Sur la recevabilité de la demande de rétractation :

Selon les dispositions de l'article L.511-3 du code des procédures civiles d'exécution, l'autorisation de pratiquer une mesure conservatoire est donnée par le juge de l'exécution. «Toutefois, elle peut être accordée par le président du tribunal de commerce lorsque, demandée avant tout procès, elle tend à la conservation d'une créance relevant de la compétence de la juridiction commerciale. »

L'article 496 alinéa 2 du code de procédure civile dispose que « s'il est fait droit à la requête, tout intéressé peut en référer au juge qui a rendu l'ordonnance. »

En l'espèce le référé -rétractation, distinct du référé de droit commun, a bien été porté, non pas devant le juge des référés ordinaires du tribunal de commerce, mais devant le président de cette juridiction qui avait fait droit à la requête, régulièrement saisi en référé rétractation ainsi qu'il ressort expressément des termes de l'assignation délivrée par maître [F] et la SELAFA MJA.

C'est donc a bon droit que le premier juge a déclaré recevable la demande en rétractation.

Sur la compétence territoriale :

Selon l'article R.511-2 du code des procédures civiles d'exécution « Le juge compétent pour autoriser une mesure conservatoire est celui du lieu où demeure le débiteur. »

L'article R.511-3 prévoit que « Toute clause contraire aux articles L. 511-3 ou R. 511-2 est réputée non avenue.

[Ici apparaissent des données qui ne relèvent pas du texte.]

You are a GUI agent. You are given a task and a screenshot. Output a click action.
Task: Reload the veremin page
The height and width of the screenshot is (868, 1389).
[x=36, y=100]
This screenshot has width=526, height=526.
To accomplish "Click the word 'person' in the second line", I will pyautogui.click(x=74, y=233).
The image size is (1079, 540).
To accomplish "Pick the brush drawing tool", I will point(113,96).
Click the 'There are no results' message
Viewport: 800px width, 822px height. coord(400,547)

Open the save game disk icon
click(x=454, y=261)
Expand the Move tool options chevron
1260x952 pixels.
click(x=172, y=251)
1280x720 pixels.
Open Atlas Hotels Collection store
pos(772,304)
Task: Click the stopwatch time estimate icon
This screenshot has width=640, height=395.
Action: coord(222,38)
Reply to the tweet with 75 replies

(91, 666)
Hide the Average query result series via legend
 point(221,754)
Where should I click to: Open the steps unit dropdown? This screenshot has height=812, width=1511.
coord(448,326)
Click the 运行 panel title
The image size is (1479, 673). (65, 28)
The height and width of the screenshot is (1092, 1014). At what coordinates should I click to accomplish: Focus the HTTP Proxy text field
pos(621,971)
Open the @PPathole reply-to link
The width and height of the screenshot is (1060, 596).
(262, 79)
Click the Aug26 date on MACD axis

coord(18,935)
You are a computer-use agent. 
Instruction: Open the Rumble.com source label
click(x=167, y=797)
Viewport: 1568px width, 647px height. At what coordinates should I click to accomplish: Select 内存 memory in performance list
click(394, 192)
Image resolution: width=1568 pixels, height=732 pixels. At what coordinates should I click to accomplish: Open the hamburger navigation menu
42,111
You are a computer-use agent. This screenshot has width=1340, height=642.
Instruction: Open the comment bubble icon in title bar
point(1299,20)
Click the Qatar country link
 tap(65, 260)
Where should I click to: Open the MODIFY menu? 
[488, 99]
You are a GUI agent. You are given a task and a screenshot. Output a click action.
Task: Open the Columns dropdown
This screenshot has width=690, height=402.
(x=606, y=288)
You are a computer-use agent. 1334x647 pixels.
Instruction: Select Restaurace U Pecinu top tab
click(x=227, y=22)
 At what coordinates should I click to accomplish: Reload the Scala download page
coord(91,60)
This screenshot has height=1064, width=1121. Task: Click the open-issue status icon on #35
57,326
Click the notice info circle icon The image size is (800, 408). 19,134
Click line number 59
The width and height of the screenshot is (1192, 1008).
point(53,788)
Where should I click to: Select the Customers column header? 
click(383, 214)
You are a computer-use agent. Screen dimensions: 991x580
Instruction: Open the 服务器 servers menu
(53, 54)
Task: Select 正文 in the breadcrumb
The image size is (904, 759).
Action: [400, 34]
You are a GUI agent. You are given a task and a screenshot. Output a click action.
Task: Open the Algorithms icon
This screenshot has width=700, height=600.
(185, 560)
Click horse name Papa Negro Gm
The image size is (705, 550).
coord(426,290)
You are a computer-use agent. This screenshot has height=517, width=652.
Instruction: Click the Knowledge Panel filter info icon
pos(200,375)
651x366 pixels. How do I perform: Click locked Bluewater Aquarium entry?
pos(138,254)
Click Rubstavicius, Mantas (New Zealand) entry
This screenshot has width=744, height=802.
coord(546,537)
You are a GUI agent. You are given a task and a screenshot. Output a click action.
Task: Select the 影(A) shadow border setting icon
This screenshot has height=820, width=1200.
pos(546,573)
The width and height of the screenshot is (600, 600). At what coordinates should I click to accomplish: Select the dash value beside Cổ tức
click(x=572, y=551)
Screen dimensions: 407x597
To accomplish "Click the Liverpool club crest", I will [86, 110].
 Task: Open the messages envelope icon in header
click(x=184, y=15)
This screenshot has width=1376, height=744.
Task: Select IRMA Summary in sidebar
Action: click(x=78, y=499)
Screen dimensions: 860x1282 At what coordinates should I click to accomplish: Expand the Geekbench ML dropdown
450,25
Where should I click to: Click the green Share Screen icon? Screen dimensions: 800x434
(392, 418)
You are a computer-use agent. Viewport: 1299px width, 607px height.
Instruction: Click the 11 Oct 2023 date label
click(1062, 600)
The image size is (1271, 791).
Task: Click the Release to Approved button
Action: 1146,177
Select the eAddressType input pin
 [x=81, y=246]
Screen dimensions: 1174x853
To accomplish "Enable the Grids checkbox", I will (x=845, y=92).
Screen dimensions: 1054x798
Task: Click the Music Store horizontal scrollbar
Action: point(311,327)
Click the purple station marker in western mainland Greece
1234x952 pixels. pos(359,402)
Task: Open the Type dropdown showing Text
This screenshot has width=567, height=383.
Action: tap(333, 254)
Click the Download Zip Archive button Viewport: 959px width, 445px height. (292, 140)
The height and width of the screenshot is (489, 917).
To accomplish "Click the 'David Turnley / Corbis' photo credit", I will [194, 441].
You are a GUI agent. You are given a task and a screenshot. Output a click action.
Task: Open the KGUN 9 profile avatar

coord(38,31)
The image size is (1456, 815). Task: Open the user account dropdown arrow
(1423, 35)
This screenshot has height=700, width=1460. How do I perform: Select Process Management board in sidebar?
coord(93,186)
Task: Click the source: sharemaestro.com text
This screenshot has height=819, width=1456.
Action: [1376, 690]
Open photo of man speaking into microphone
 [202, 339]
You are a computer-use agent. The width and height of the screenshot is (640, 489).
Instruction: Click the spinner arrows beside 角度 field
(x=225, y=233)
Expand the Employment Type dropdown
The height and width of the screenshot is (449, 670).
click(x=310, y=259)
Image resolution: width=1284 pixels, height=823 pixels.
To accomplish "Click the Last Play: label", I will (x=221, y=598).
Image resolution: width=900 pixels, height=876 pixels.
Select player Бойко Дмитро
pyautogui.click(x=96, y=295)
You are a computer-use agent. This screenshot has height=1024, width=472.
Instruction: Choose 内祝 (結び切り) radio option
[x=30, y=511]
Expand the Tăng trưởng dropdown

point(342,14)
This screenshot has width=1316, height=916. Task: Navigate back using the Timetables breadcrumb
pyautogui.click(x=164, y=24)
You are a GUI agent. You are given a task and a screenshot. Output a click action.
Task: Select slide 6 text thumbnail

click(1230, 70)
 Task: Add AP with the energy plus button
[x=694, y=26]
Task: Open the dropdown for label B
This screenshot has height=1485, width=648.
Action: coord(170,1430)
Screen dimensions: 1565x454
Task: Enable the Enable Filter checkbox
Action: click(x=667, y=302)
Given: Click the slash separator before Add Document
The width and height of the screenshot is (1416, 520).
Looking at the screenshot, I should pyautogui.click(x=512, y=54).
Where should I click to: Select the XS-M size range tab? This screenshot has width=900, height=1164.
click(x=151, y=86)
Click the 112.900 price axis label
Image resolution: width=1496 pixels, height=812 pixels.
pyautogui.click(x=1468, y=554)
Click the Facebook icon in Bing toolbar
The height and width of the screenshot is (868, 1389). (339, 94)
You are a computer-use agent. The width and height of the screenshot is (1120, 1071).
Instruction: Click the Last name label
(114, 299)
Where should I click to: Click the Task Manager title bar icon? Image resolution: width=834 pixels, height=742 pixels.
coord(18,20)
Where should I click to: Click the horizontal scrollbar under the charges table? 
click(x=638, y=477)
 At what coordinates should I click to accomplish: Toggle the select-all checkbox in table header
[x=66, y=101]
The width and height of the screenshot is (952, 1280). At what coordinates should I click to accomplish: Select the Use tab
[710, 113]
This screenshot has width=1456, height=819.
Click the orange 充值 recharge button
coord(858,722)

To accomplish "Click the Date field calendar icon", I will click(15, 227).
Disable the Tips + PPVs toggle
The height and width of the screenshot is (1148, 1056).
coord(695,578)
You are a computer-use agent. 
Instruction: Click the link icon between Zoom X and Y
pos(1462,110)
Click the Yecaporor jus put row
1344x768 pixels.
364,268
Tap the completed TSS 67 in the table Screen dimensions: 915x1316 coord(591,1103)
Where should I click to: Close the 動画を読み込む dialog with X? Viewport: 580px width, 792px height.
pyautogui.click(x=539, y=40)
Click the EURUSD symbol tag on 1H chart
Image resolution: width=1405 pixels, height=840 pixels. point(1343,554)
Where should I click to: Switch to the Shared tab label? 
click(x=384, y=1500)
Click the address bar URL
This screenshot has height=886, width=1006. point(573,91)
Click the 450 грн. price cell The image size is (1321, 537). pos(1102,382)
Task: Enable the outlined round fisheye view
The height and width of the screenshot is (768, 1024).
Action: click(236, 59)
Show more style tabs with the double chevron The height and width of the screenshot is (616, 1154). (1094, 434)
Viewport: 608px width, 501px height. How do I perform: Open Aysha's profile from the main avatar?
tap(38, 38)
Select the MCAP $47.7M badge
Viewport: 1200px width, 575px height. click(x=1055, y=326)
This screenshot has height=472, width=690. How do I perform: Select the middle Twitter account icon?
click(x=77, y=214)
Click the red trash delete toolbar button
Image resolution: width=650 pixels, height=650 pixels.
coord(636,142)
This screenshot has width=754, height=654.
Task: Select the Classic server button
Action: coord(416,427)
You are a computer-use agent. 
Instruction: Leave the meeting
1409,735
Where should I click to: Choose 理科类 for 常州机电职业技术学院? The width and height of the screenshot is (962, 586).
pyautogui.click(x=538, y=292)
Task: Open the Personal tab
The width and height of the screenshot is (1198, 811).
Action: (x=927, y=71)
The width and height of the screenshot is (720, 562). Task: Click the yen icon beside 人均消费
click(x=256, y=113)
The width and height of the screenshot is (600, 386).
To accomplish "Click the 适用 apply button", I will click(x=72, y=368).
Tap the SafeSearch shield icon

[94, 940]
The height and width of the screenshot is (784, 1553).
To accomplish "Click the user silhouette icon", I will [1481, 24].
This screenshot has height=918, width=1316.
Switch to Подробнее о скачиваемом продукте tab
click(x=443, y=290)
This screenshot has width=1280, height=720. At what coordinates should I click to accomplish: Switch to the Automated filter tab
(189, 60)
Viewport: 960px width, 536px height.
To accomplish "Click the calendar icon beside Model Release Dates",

Le juge saisi doit relever d'office son incompétence. »

Le domicile d'une personne morale s'entend du lieu de son siège social et en l'espèce, il n'est pas discuté que le siège social de la SA Turf Editions est situé dans le ressort du tribunal de commerce d'Aix en Provence.

Si en vertu de l'article L.641-9 du code de commerce, dont se prévalent les intimés, le jugement de liquidation judiciaire emporte, à compter de sa date, dessaisissement du débiteur de ses droits et actions qui sont exercés par le liquidateur, ce dessaisissement n'a pas pour effet , ainsi que le rappelle à juste titre l'appelante, d'annihiler l'existence du débiteur, ou d'opérer une assimilation du liquidateur au débiteur.

Il convient de rappeler que l'ordonnance n°2014-326 du 12 mars 2014 a modifié les dispositions de l'article 1844-7-7° du code civil en prévoyant la dissolution de la société à compter de la clôture de la liquidation judiciaire pour insuffisance d'actif uniquement, et a supprimé dans l'article L.641-9 du code de commerce la disposition qui prévoyait que « le siège social est réputé fixé au domicile du représentant légal de l'entreprise ou du mandataire désigné ».

Le moyen tiré de ce qu'il appartient seul au liquidateur de traiter pour le compte de la société en liquidation judiciaire qu'il représente, les créances postérieures au jugement d'ouverture ,est sans incidence sur la qualité de débitrice des factures invoquées, la SA Turf Editions, résultant de la continuation pendant la période d'observation, du contrat d'impression liant les parties.

D'autre part, la compétence exclusive du tribunal de la procédure collective, prévue par l'article R. 662-3du code de commerce, ne concerne que les contestations nées de cette procédure ou sur

lesquelles elle exerce une influence juridique, tel n'est pas le cas de la contestation d'une saisie conservatoire quand bien même la juridiction saisie de la contestation, est amenée pour la trancher, à faire application des règles de la procédure collective pour examiner les conditions de la représentation à l'instance de la société débitrice ou le caractère saisissable des sommes versées à la Caisse des dépôts et consignations.

Dans ces conditions, c'est à tort que le président du tribunal de commerce d'Aix en Provence, saisi en rétractation de l'ordonnance sur requête, a dénié sa compétence territoriale pour ordonner la saisie conservatoire querellée.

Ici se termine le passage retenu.